__Instructions__:
#1 Using the forum thread on PC audio noise, answer these questions:
(a) With what brand of motherboard did the first poster experience the same issue?
(b) Which connection, when it is the only link to the PC, causes no problem?
(c) Where is the noise actually being injected?
#2 Decide whether each statement below agrees with the forum thread on PC audio noise. Answer yes or no, and quote the words from the thread that settle it.
(a) The noise points to a fault in one of the devices.
(b) Newer motherboards can have PCBs of 7 or more layers with shielding between the layers.
(c) One suggestion is to plug the PC, receiver and amp into separate sockets.

I've experienced this same issue with a ASUS motherboard. The new and better motherboards are virtually silent. The manufacturers now go to lengths to make the MB's not make noisy stuff. 7+ layer PCB's with shielding between layers and additional metal shielding around IC's. You are going to have to divide and conquer to find the root of this issue.
 

tonycollinet

Major Contributor
Joined
Sep 4, 2021
Messages
3,036
Likes
4,573
Location
UK/Cheshire
This is almost certainly ground loop noise. PC's are terrible for generating this. When your PC is electrically isolated (connected only by Toslink) then there is no problem. As soon as you make an electrical connection (HDMI) then you have a loop from the PC earth through the reciever, and via your RCA to XLR cables, to the VTV amp, and back to earth through it's power connection. Then you have a powerful desktop PC with GPU generating all sorts of stray magnetic fields that couple into the ground loop and cause the noise. The noise is actually being injected in the unbalanced connection between the receiver and the amp.

The good news this is not a fault in any of the kit. The bad is that it's not that easy to solve without a balanced connection available between receiver and amp.

Suggestions to try to improve:
Plug PC, receiver and amp into the same socket, or power strip.
Connections between receiver and amp to be made as short as possible. You might need to build the interconnect yourself for that - only as long as absolutely needed.

__Provided material__:

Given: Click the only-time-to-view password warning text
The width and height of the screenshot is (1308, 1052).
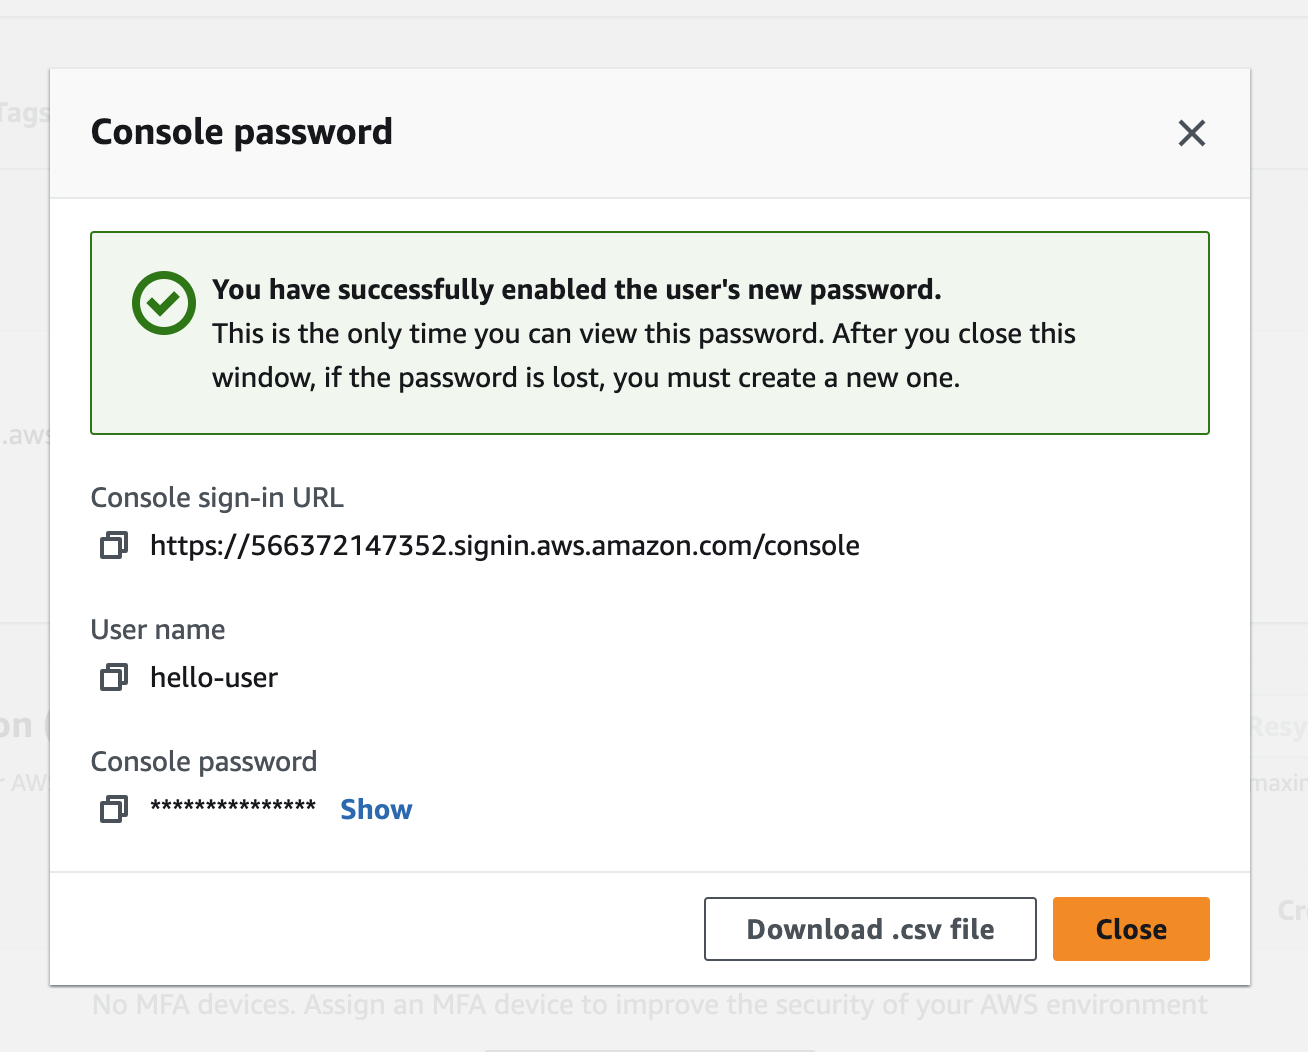Looking at the screenshot, I should tap(643, 356).
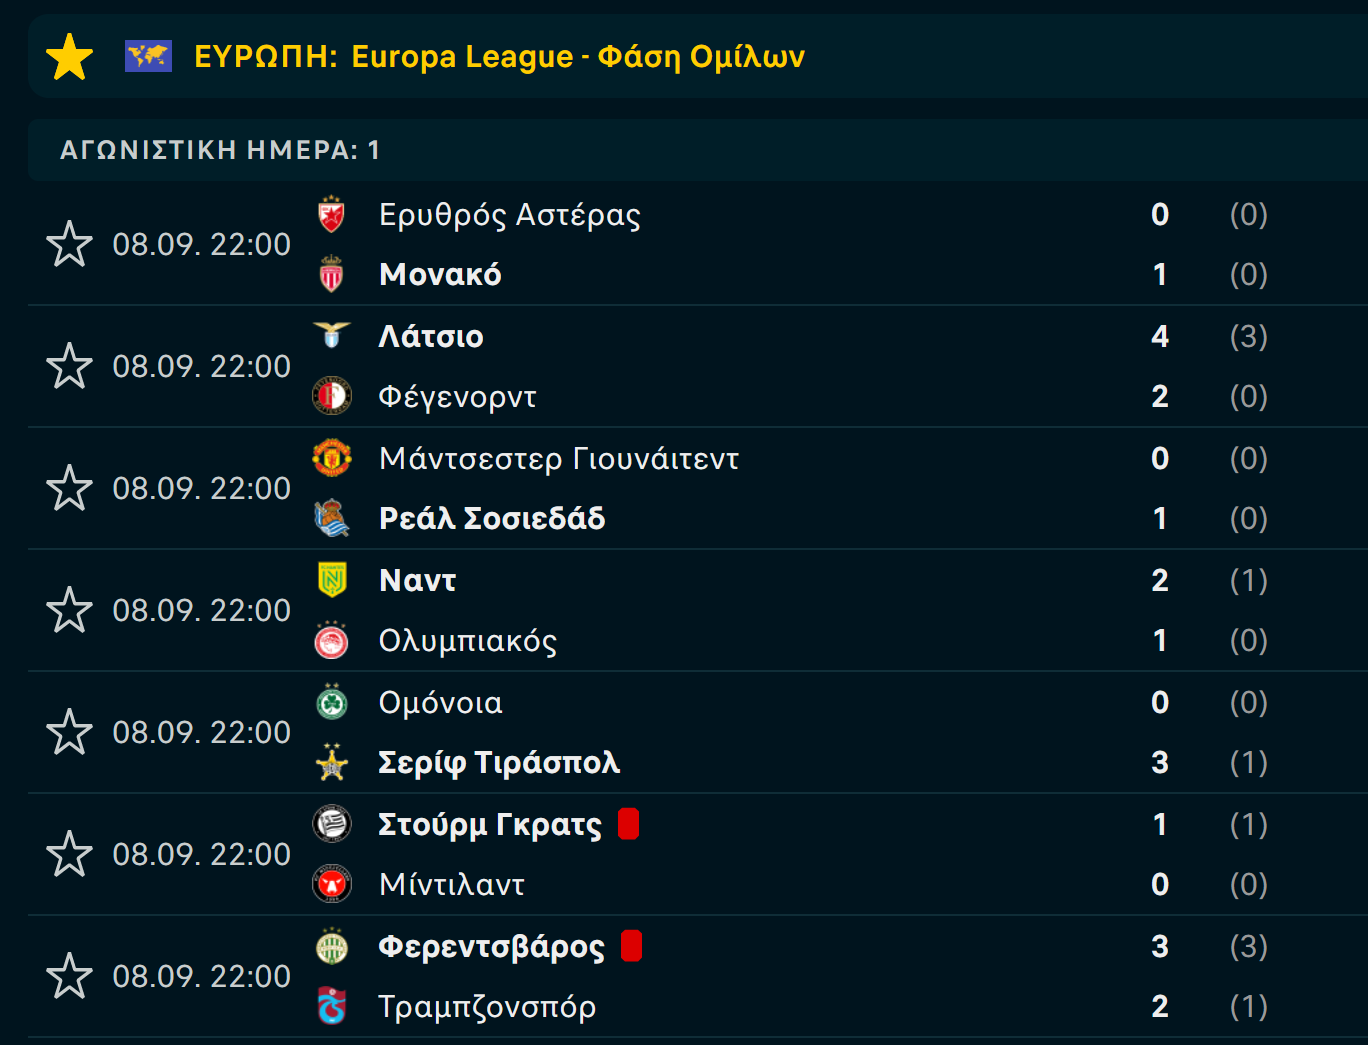Mark Ναντ vs Ολυμπιακός as favorite
This screenshot has width=1368, height=1045.
tap(69, 610)
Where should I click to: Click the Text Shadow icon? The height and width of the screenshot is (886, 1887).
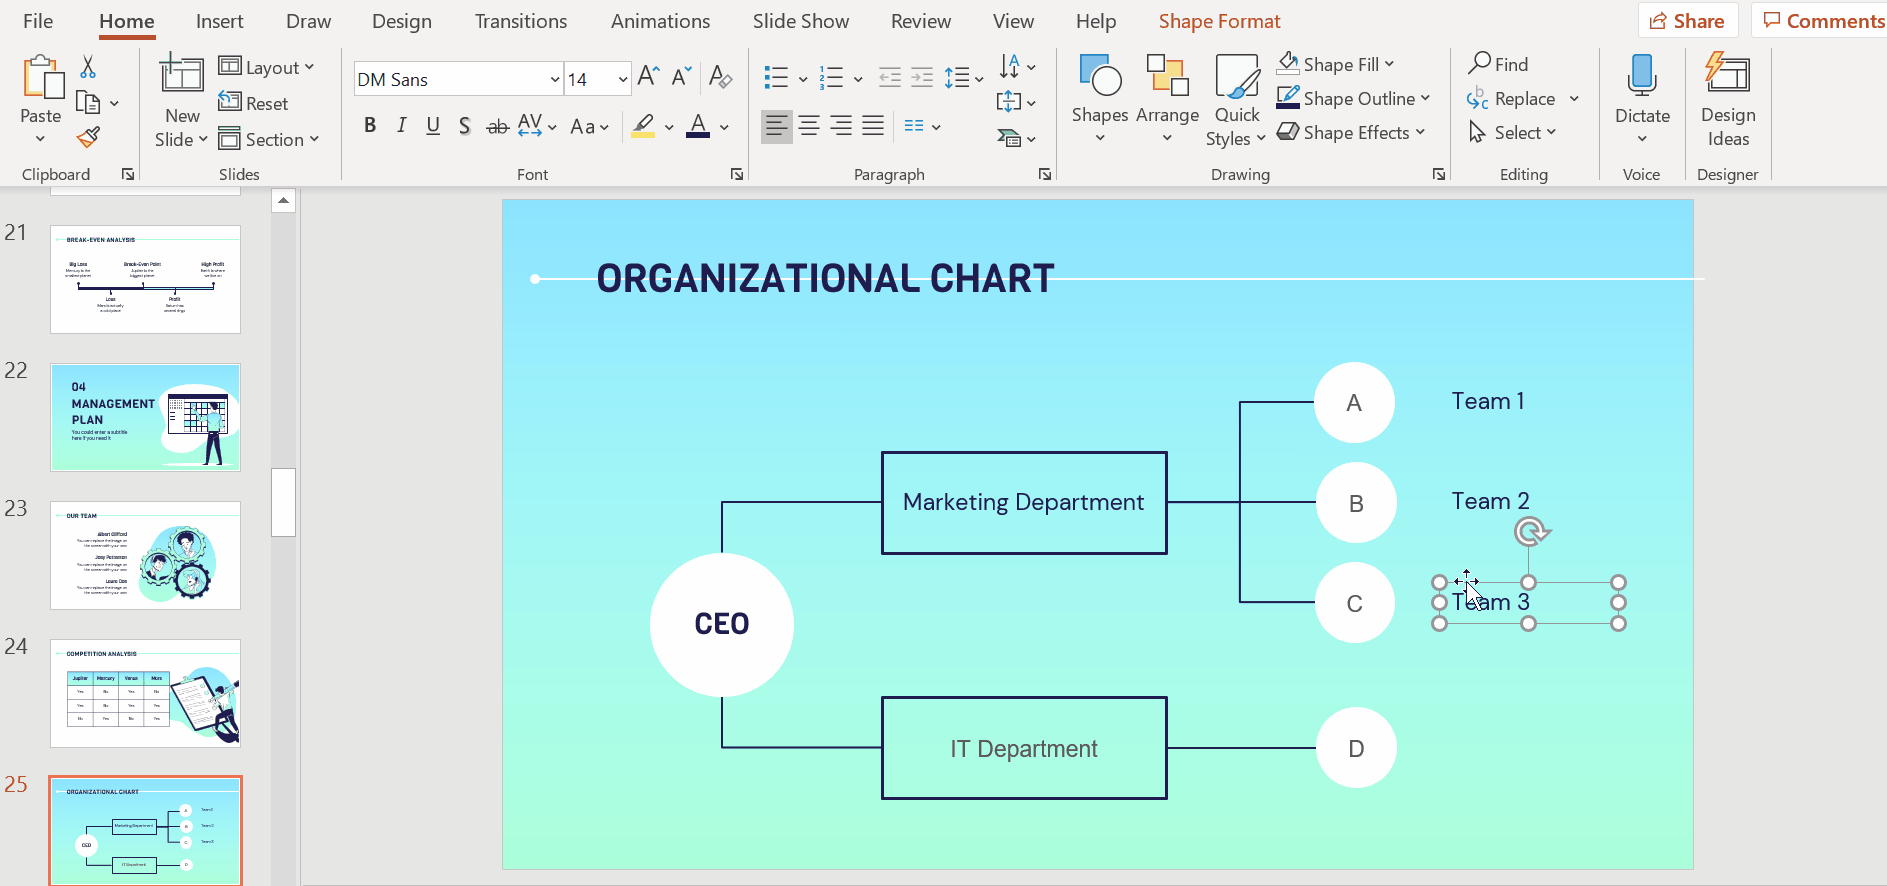pyautogui.click(x=464, y=126)
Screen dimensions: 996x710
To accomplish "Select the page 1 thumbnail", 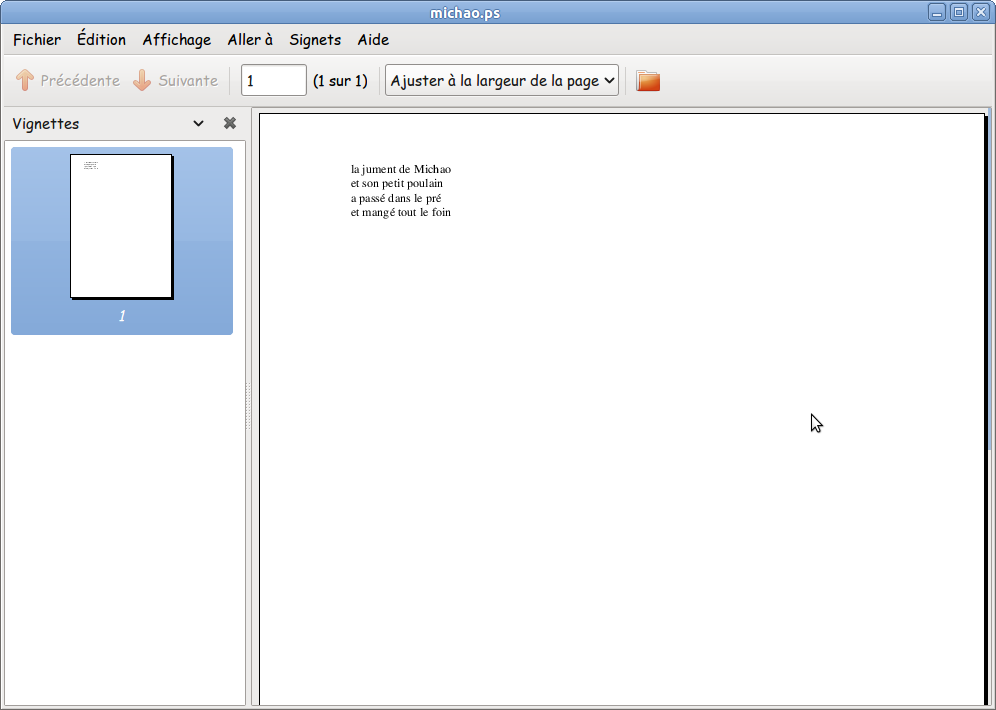I will coord(121,227).
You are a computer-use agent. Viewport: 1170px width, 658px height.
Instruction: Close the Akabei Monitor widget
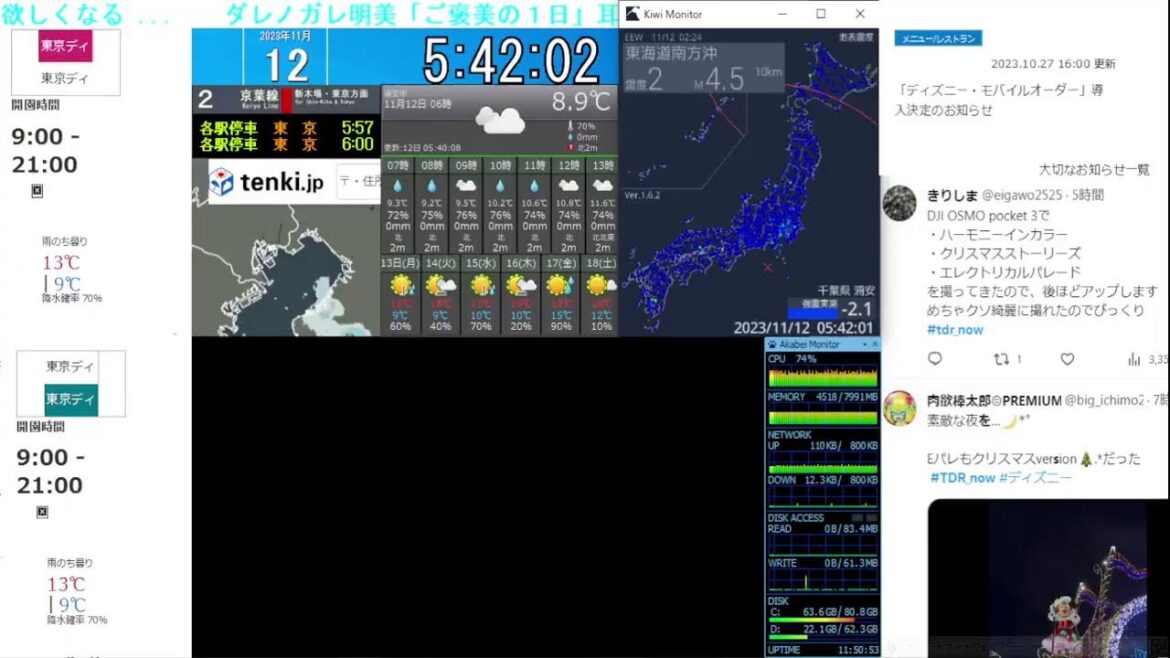click(x=875, y=344)
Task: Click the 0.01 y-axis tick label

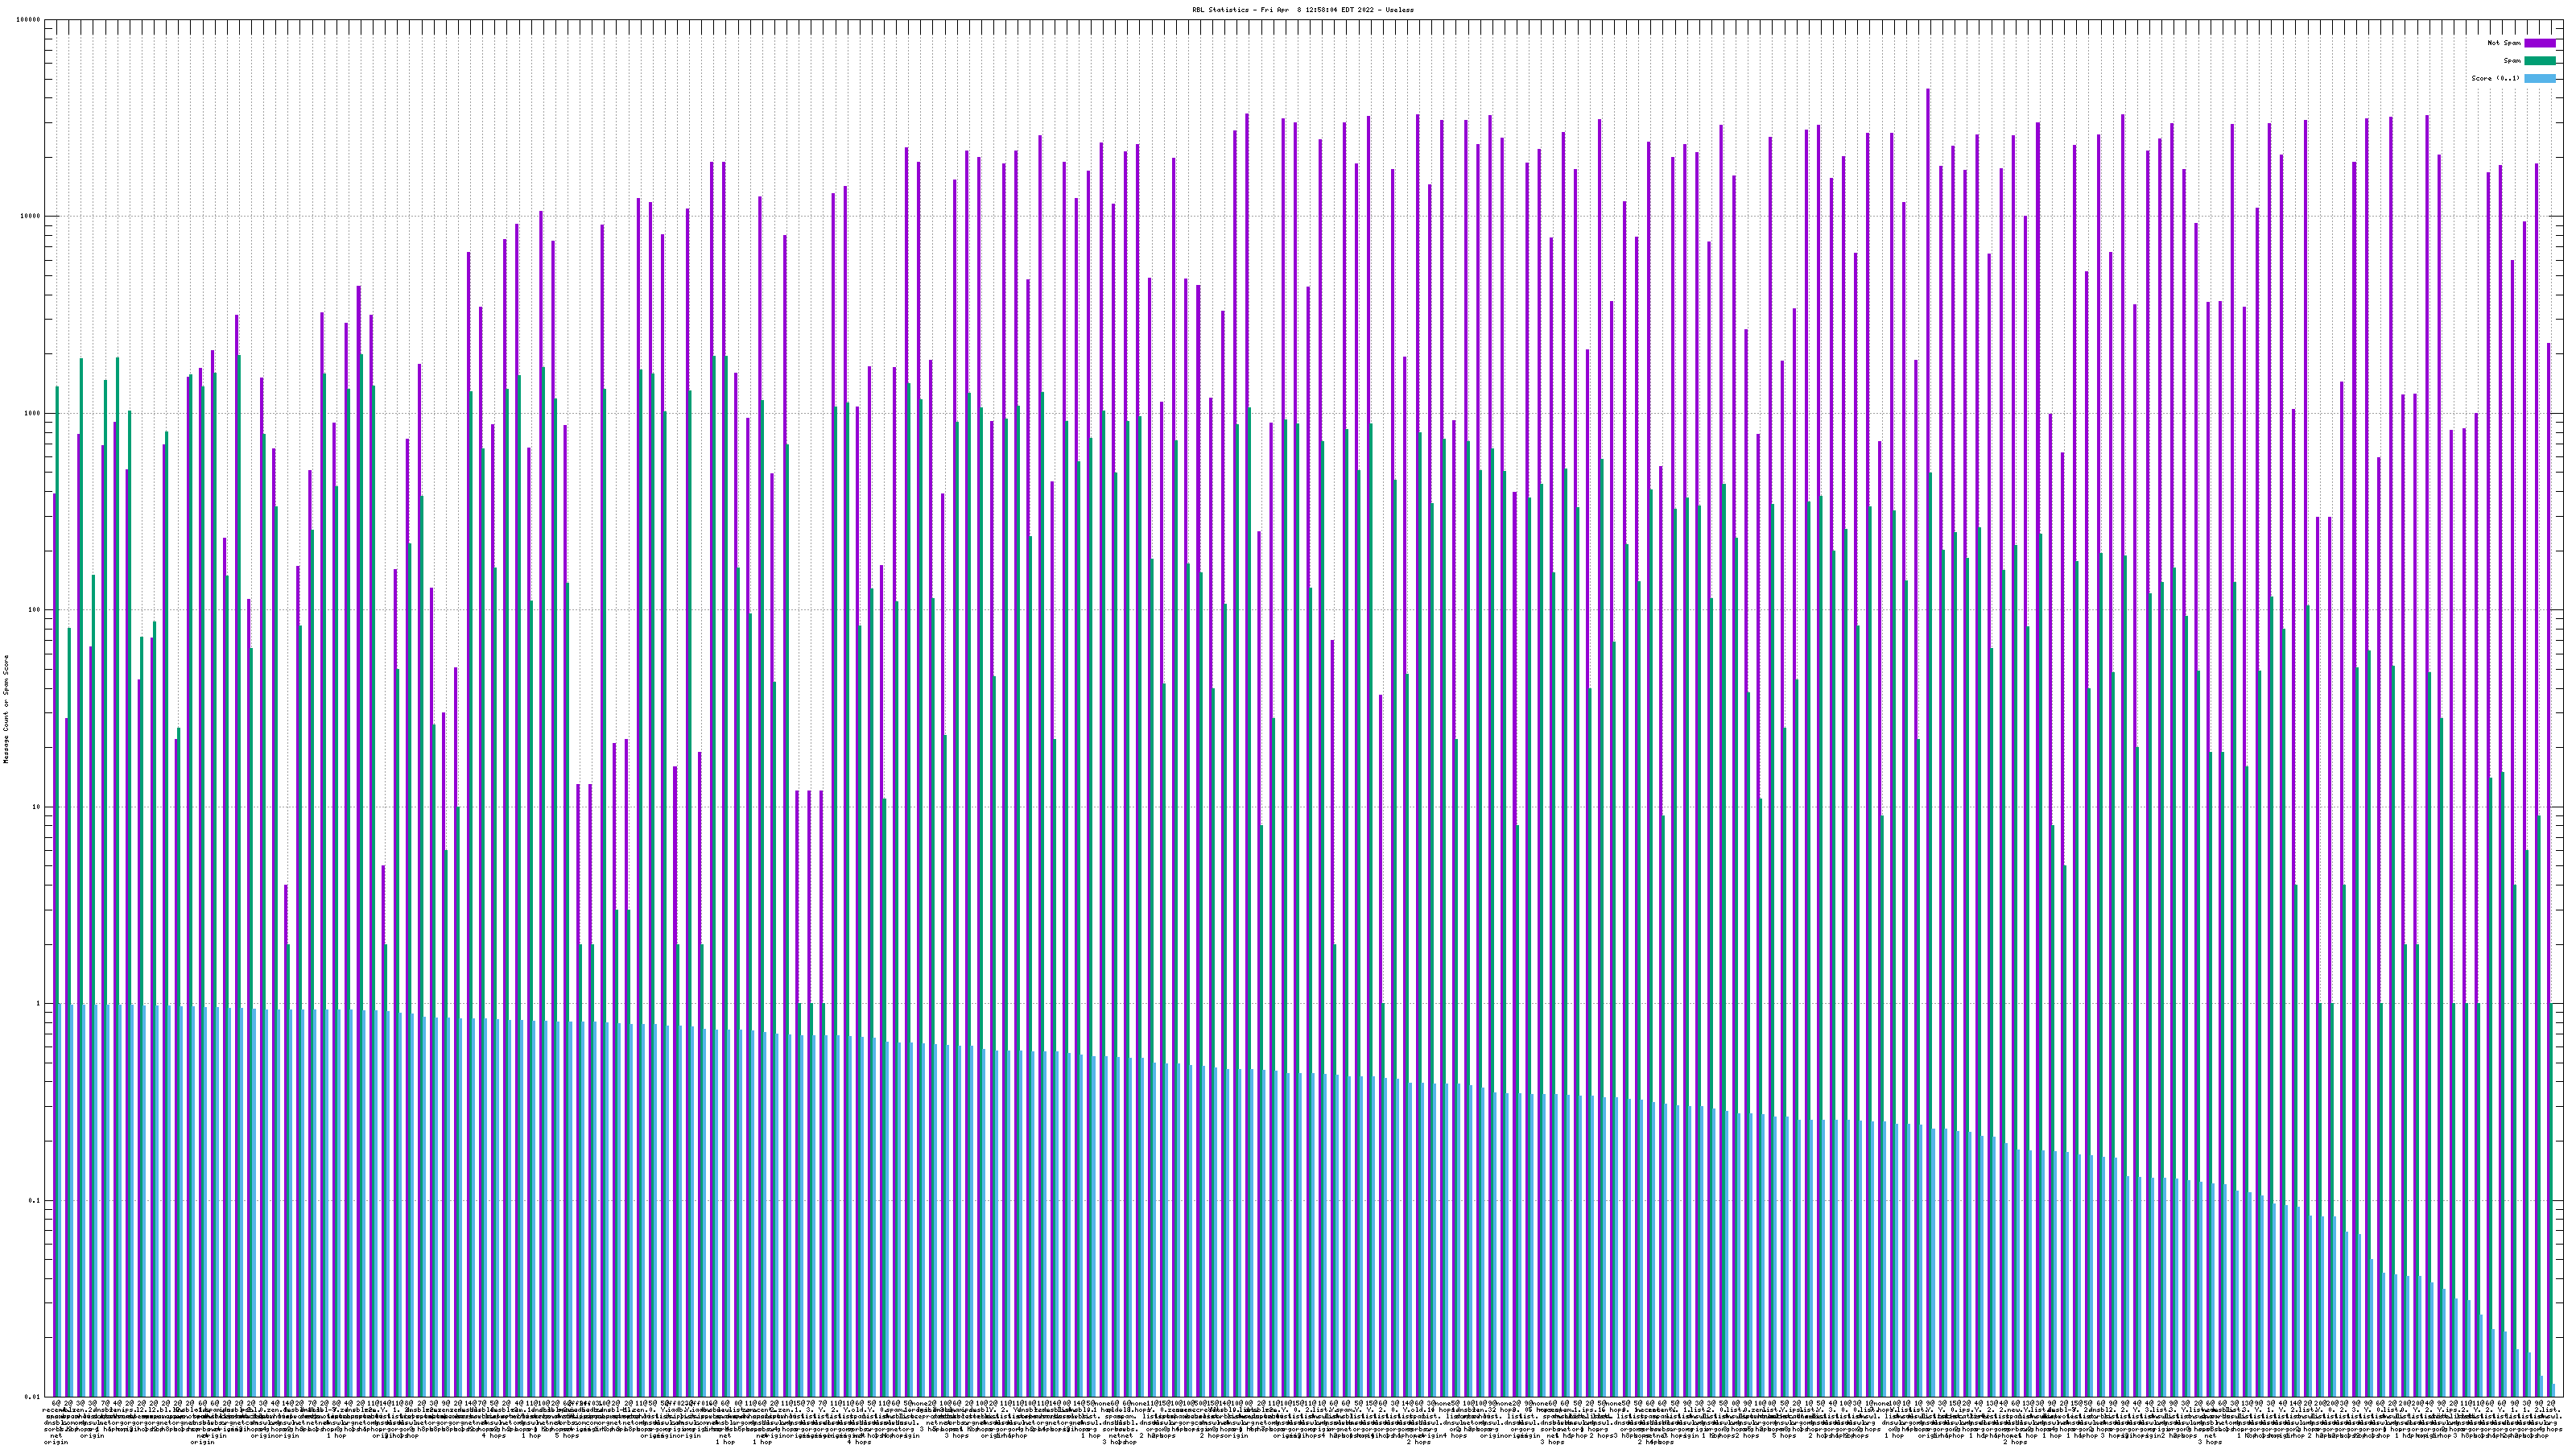Action: tap(34, 1397)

__In response__:
#1
(a) ASUS
(b) Toslink
(c) In the unbalanced connection between the receiver and the amp

#2
(a) No: "The good news this is not a fault in any of the kit."
(b) Yes: "7+ layer PCB's with shielding between layers"
(c) No: "Plug PC, receiver and amp into the same socket, or power strip."